EXERCISE –
When you reach the line with "Admiral Parts (83, 2323)" in the data below, begin printing lines exactly, and stop once the line with "Dishwasher Parts (96, 2383)" has been printed.

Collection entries

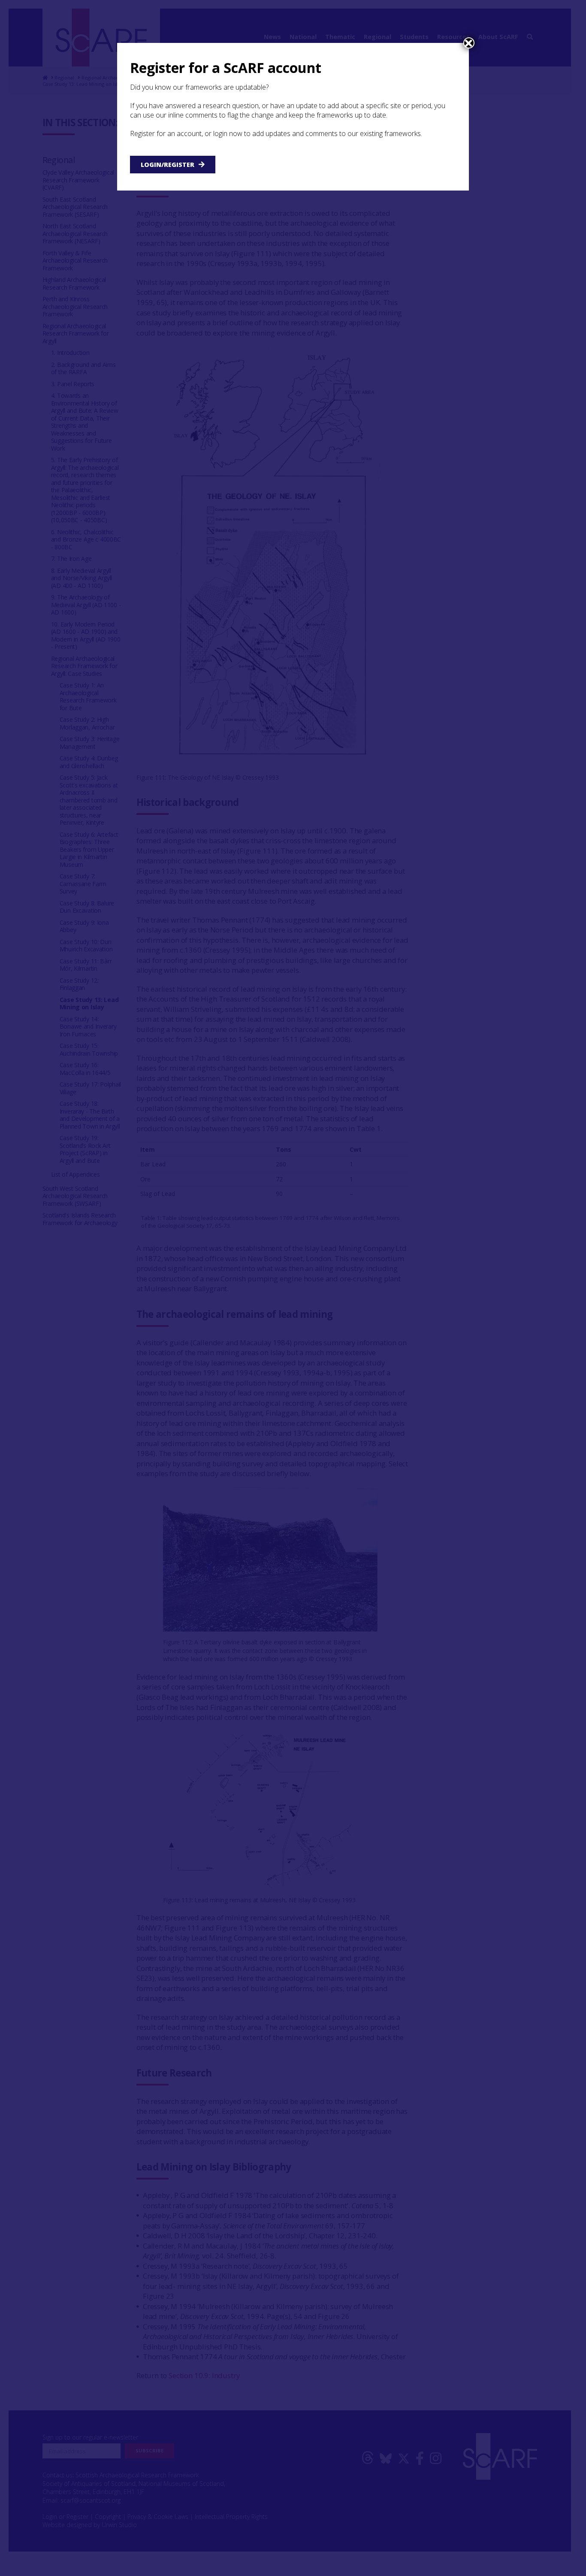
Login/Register (167, 164)
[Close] (468, 42)
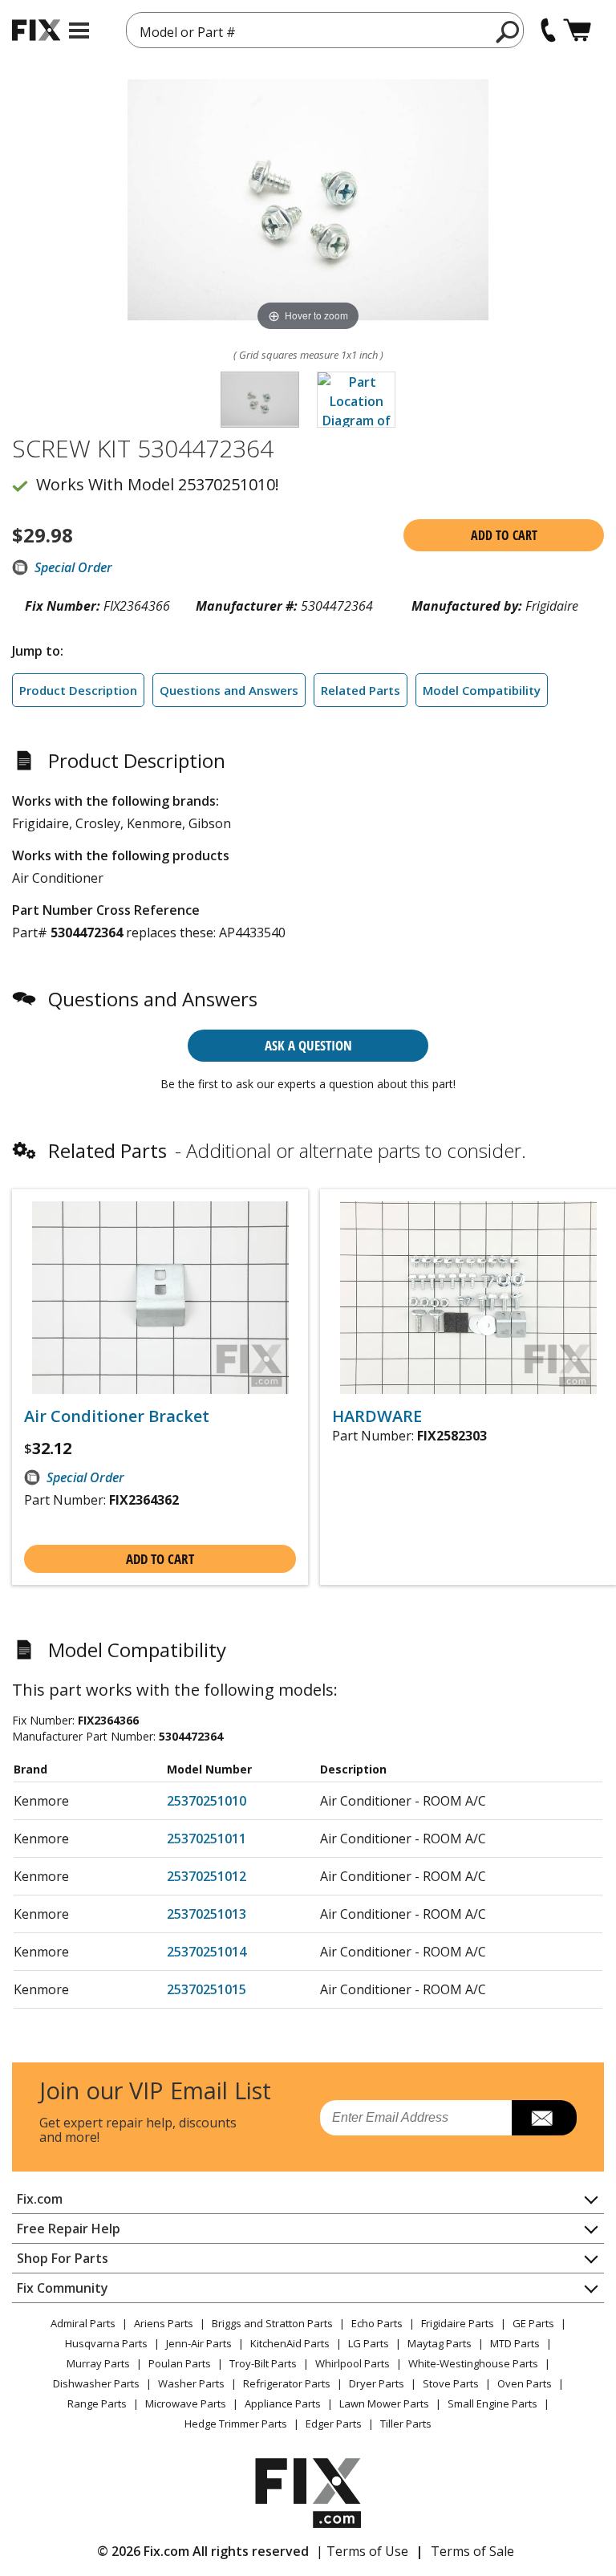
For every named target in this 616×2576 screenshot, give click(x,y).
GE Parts (533, 2323)
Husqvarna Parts (106, 2343)
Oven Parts (524, 2383)
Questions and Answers (229, 690)
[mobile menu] (79, 30)
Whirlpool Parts (352, 2363)
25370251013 (206, 1914)
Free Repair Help (68, 2228)
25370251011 (206, 1838)
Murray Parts (98, 2363)
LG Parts (368, 2343)
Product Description (78, 690)
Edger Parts (334, 2423)
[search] (508, 31)
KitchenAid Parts (290, 2343)
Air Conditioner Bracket (116, 1416)
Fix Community (62, 2288)
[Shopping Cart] (577, 30)
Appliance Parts (283, 2403)
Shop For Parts (62, 2258)
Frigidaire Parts (457, 2323)
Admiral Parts (83, 2323)
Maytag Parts (439, 2343)
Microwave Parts (185, 2403)
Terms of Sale (472, 2551)
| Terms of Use (362, 2551)
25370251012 (206, 1876)
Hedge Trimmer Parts (235, 2423)
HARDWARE (377, 1416)
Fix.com (40, 2199)
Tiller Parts (406, 2423)
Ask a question (308, 1045)
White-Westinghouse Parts (473, 2363)
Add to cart (504, 535)
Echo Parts (377, 2323)
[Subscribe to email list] (544, 2117)
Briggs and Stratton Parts (272, 2323)
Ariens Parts (163, 2323)
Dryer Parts (376, 2383)
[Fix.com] (36, 30)
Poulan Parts (179, 2363)
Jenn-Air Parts (199, 2343)
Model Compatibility (482, 690)
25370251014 (206, 1951)
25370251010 (206, 1801)
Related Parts (360, 690)
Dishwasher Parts (96, 2383)
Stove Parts (451, 2383)
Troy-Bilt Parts (263, 2363)
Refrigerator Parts (286, 2383)
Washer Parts (191, 2383)
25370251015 (206, 1989)
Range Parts (97, 2403)
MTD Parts (515, 2343)
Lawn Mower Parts (384, 2403)
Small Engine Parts (492, 2403)
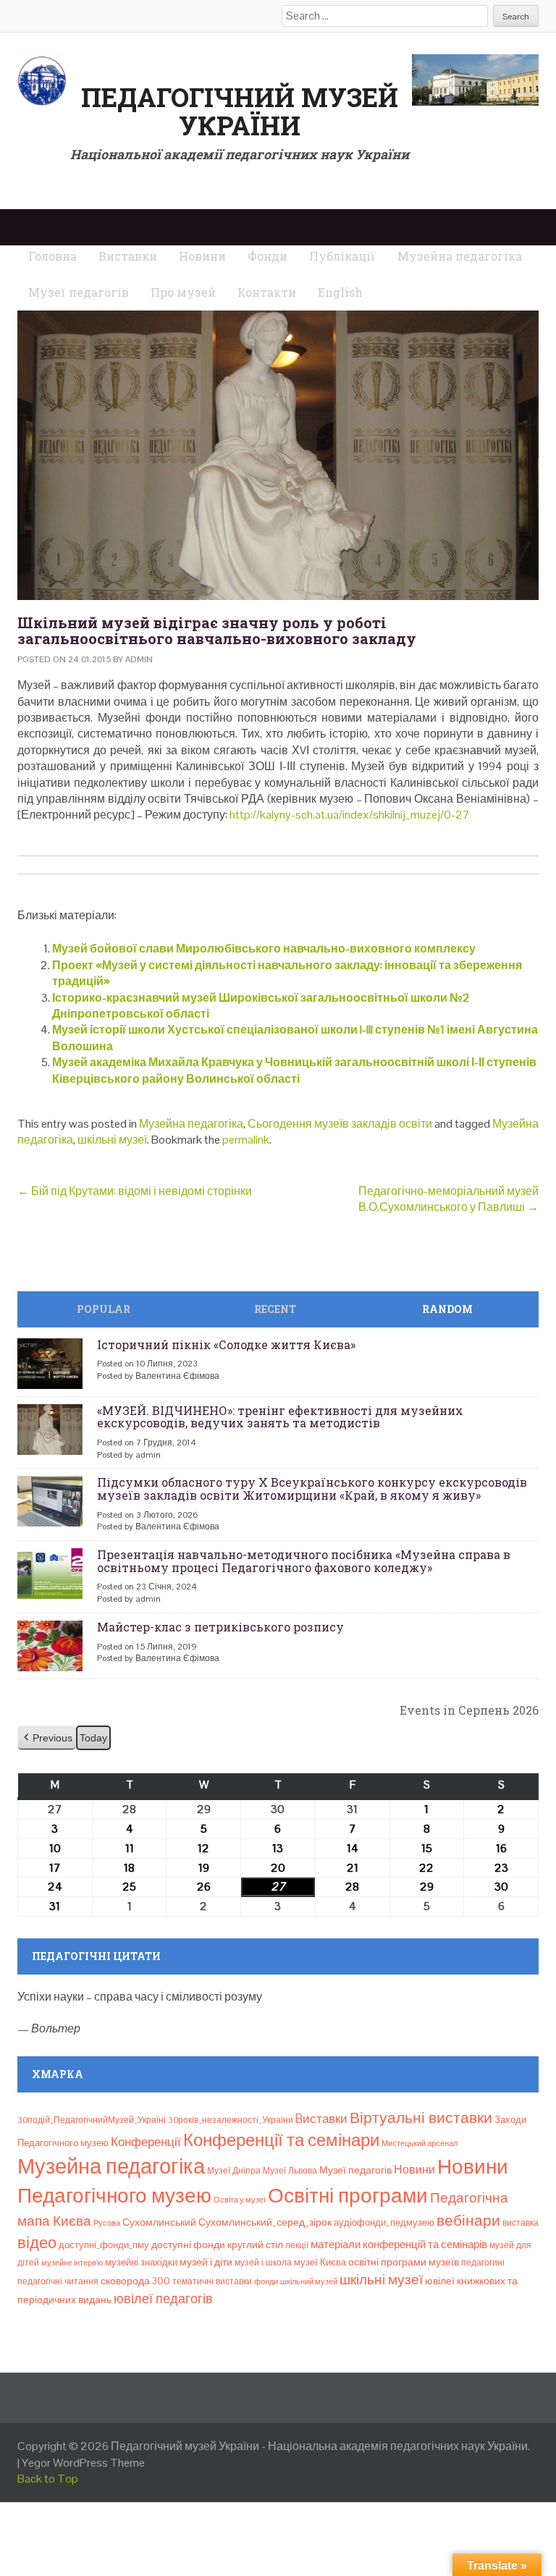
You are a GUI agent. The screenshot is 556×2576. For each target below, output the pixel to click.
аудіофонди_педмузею (384, 2222)
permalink (245, 1139)
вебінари (468, 2220)
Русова (106, 2223)
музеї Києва (320, 2262)
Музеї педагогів (355, 2169)
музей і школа (263, 2263)
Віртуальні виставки (421, 2117)
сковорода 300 (135, 2281)
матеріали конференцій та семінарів (399, 2244)
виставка (520, 2223)
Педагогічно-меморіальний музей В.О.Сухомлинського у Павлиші (448, 1199)
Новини (414, 2169)
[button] (46, 1738)
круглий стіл (255, 2244)
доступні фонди (188, 2244)
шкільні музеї (112, 1139)
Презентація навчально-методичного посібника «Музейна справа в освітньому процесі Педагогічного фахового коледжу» (303, 1561)
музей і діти (206, 2261)
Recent (275, 1309)
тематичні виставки (212, 2281)
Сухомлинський (159, 2222)
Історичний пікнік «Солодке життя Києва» (226, 1344)
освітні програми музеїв (403, 2262)
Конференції (146, 2142)
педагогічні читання (57, 2281)
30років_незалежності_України (230, 2120)
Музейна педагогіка (191, 1123)
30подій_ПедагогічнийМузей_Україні (91, 2120)
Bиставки (321, 2119)
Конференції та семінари (281, 2140)
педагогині (483, 2263)
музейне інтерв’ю (72, 2263)
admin (139, 659)
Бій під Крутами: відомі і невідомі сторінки (134, 1191)
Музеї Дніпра (234, 2171)
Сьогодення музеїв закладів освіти (340, 1123)
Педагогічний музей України (239, 111)
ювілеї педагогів (163, 2298)
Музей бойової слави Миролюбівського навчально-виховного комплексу (264, 948)
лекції (296, 2245)
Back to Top (47, 2478)
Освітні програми (348, 2195)
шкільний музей (308, 2281)
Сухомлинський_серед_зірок (265, 2222)
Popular (103, 1309)
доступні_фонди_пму (104, 2245)
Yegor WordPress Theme (83, 2462)
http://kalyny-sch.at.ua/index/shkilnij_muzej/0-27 (349, 814)
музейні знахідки (141, 2262)
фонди (266, 2281)
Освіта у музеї (240, 2200)
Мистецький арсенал (420, 2143)
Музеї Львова (290, 2171)
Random (447, 1309)
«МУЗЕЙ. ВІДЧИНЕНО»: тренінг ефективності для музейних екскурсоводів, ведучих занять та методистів (280, 1417)
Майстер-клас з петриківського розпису (220, 1626)
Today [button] (93, 1738)
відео (36, 2242)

OUTPUT FOR THIS EXERCISE –
Admiral Parts (83, 2323)
Maytag Parts (439, 2343)
Microwave Parts (185, 2403)
Terms of Sale (472, 2551)
| Terms of Use (362, 2551)
25370251012 (206, 1876)
Hedge Trimmer Parts (235, 2423)
HARDWARE (377, 1416)
Fix.com (40, 2199)
Tiller Parts (406, 2423)
Ask a question (308, 1045)
White-Westinghouse Parts (473, 2363)
Add to cart (504, 535)
Echo Parts (377, 2323)
[Subscribe to email list] (544, 2117)
Briggs and Stratton Parts (272, 2323)
Ariens Parts (163, 2323)
Dryer Parts (376, 2383)
[Fix.com] (36, 30)
Poulan Parts (179, 2363)
Jenn-Air Parts (199, 2343)
Model Compatibility (482, 690)
25370251014 (206, 1951)
25370251010 (206, 1801)
Related Parts (360, 690)
Dishwasher Parts (96, 2383)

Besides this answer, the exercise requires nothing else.